概要
辺境伯は爵位の一つ。
公爵、侯爵、伯爵、子爵、男爵の五等爵とは違い日本では使用されていない。
辺境伯=Markgrafは「辺境=Mark」の「伯=Graf」でそのままの意味。
詳細
文字通り、端っこの領主。
フランク王国がその四方の辺境に作ったもので、国境を守る領主であるため、他の伯爵より強い権限が与えられた。
スラブ人、イスラム教徒、ブリテン島のケルト地域など非キリスト教信者が住む地域との境界に設けられた。ゲロ辺境伯のように、異民族に破れて消滅するものもあったし、ブランデンブルク辺境伯のように、異民族に勢力を拡大し、ほかの爵位を手に入れて雄飛するものもあった。
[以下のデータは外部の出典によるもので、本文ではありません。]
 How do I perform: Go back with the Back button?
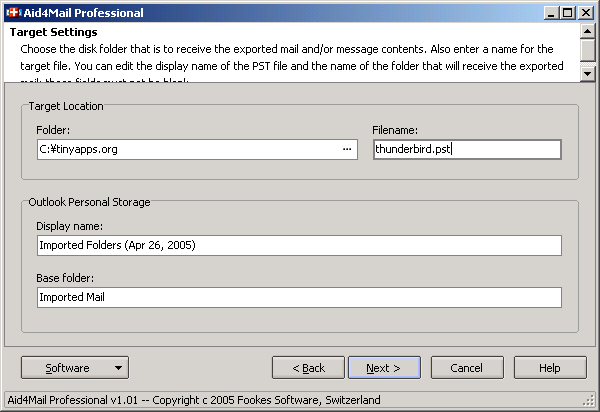click(308, 368)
ニュルンベルク城伯からブランデンブルク辺境伯、選帝侯を兼任し、やがてプロイセン公からプロイセン王となりドイツ帝国を興したホーエンツォレルン家が有名。
またフランク王国がイベリア半島に作ったスペイン辺境伯は、やがてナバラ王国とバルセローナ伯爵領に発展し、そこからカスティーリャ王国、レオン王国、アラゴン王国が生まれていった。これらを統合して生まれたのがスペインである。
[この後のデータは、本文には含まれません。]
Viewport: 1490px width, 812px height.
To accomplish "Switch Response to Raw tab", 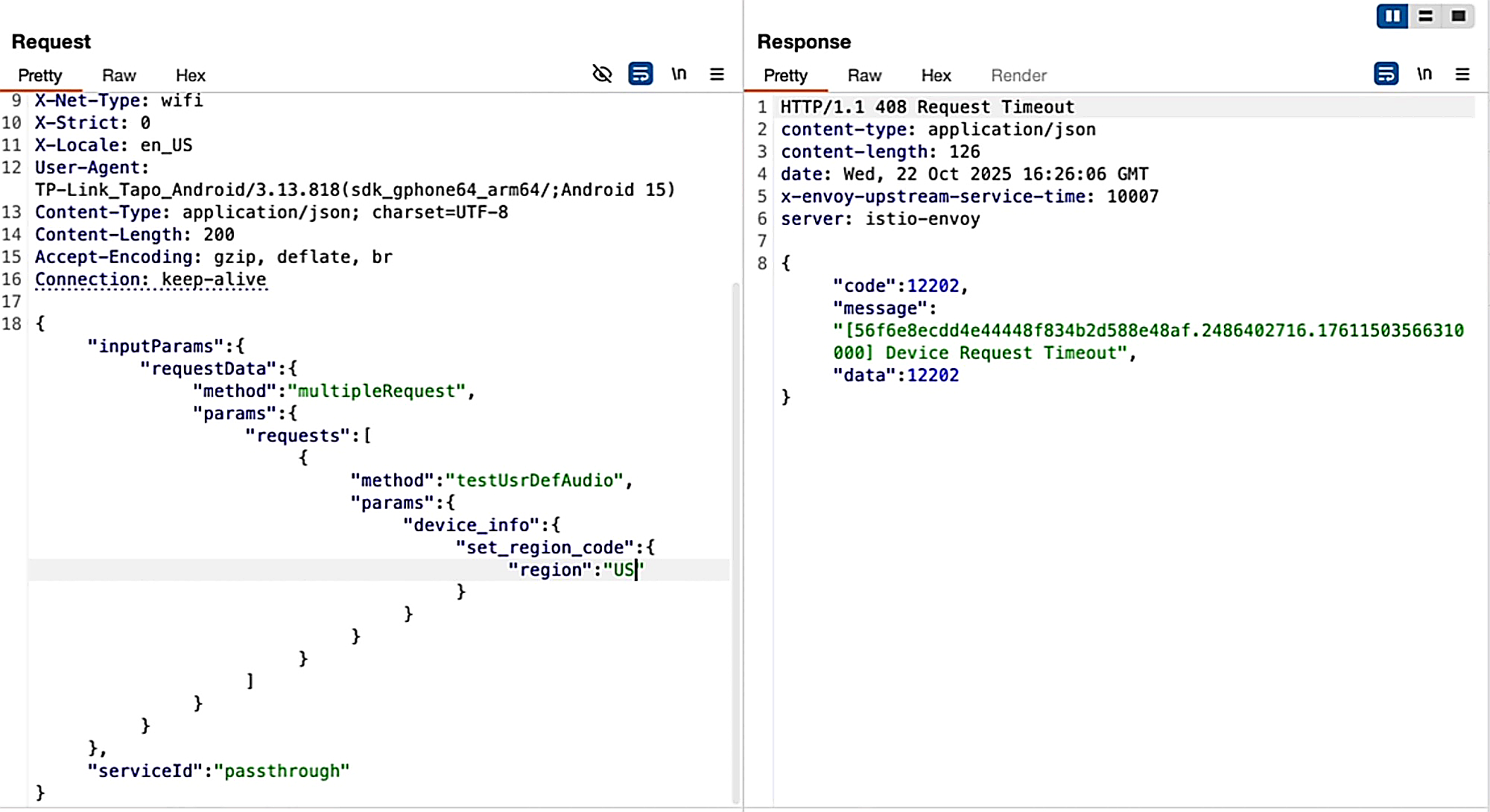I will pyautogui.click(x=864, y=75).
五等爵では侯爵相当とすることが多い。しかし前掲の教皇庁序列資料でのブランデンブルク辺境伯の序列が諸国の公爵よりも上であったことから明らかなように、その強い軍事的政治的権限に根差した影響力は侮りがたいものがある(なお、ブランデンブルクの序列が高いのは選帝侯だからだと思われる)。
なお日本では「辺境」と言う訳語の響きのせいか、「伯爵より扱いの悪い田舎貴族」と勘違いされる事も多いが、決してそんな事はないので注意。
フィクションにおける辺境伯
辺境伯はファンタジー作品でも人気の爵位である。
作品にもよるが
- 領地の外側に接する貴族で、多大な権限を持ち、強力な騎士団や交易ルートを持つ
- 一方で中央の社交界から離れ、外敵の対処など野蛮な役割をすることから、周囲から軽んじられたり、偏見の目で見られることがある
- 外側にあるので異民族やモンスターの侵攻など色々と事件が起きがち
といった扱いが多く、高い実力を持ちつつトラブルに事欠かない便利な爵位・領地として「恐れられる辺境伯家に嫁入りしたら…」「冒険のために辺境へ…」など色々扱われる。
また近年ではフィクションでの扱いから逆に「字面では下等な貴族と誤解されやすいが実際は違う」という事実だけ有名になっているところすらある。